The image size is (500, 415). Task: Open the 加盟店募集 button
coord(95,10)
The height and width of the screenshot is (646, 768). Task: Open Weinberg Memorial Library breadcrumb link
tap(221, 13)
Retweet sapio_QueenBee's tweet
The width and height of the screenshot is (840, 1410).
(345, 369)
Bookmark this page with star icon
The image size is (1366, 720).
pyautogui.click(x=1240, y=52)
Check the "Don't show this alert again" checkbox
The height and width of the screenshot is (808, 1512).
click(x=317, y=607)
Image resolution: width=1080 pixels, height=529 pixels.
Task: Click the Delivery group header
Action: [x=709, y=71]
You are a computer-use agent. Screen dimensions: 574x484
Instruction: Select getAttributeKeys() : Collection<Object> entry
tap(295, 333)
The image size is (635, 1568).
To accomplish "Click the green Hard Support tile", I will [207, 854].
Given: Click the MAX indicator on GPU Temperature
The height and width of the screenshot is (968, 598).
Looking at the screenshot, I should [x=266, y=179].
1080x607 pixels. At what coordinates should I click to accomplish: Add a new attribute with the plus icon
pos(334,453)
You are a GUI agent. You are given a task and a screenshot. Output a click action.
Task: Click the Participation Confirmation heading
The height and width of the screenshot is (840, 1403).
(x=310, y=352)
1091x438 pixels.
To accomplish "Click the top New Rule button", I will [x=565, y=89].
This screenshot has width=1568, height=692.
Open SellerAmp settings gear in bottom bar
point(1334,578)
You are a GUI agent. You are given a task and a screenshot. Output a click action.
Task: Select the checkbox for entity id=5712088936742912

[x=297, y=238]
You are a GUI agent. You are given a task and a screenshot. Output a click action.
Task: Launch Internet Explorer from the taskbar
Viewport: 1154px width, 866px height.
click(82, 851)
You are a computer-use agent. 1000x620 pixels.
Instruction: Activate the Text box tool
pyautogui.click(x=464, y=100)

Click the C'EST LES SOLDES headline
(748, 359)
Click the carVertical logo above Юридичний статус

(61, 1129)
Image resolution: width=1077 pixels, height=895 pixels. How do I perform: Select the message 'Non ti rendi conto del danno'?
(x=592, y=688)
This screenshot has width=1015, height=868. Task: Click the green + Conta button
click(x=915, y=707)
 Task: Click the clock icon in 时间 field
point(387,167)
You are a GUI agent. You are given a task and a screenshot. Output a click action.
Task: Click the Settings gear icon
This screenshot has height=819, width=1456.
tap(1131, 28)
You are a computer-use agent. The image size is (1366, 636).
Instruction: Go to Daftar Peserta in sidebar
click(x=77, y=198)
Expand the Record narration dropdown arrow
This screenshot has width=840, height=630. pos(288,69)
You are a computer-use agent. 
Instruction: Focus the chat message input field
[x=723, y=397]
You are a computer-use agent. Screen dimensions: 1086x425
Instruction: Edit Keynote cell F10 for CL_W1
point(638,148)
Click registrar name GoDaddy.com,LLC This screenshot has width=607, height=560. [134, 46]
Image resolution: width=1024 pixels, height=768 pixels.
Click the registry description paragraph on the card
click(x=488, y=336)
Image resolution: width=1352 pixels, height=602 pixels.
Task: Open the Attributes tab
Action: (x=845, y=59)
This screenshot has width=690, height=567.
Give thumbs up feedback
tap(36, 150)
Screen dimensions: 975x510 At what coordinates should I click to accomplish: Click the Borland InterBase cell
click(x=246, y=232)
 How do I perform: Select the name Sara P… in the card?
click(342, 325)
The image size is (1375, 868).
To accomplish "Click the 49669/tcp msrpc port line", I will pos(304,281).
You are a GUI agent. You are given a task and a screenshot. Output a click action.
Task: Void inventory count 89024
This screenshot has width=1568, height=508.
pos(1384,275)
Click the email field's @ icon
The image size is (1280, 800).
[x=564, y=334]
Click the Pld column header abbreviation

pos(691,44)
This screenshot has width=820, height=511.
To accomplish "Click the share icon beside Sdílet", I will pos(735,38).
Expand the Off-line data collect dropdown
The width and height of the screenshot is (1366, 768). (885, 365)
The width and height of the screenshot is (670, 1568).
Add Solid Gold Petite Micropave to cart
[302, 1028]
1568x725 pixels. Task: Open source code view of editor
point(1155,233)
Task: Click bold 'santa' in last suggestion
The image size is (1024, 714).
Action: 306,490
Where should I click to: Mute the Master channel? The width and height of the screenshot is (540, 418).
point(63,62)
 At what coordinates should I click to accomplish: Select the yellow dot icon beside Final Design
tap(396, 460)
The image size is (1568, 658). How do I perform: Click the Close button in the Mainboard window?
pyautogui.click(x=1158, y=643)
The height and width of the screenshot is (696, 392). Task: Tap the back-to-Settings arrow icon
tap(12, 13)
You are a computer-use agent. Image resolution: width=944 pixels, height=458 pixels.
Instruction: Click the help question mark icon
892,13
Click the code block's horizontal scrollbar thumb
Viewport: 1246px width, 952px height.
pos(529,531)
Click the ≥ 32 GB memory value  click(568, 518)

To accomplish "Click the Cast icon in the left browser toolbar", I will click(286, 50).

□ □ □ □

= Exercise details =
Answer with a single number, the count of lines in the data that contain "computer".

= Solution =
6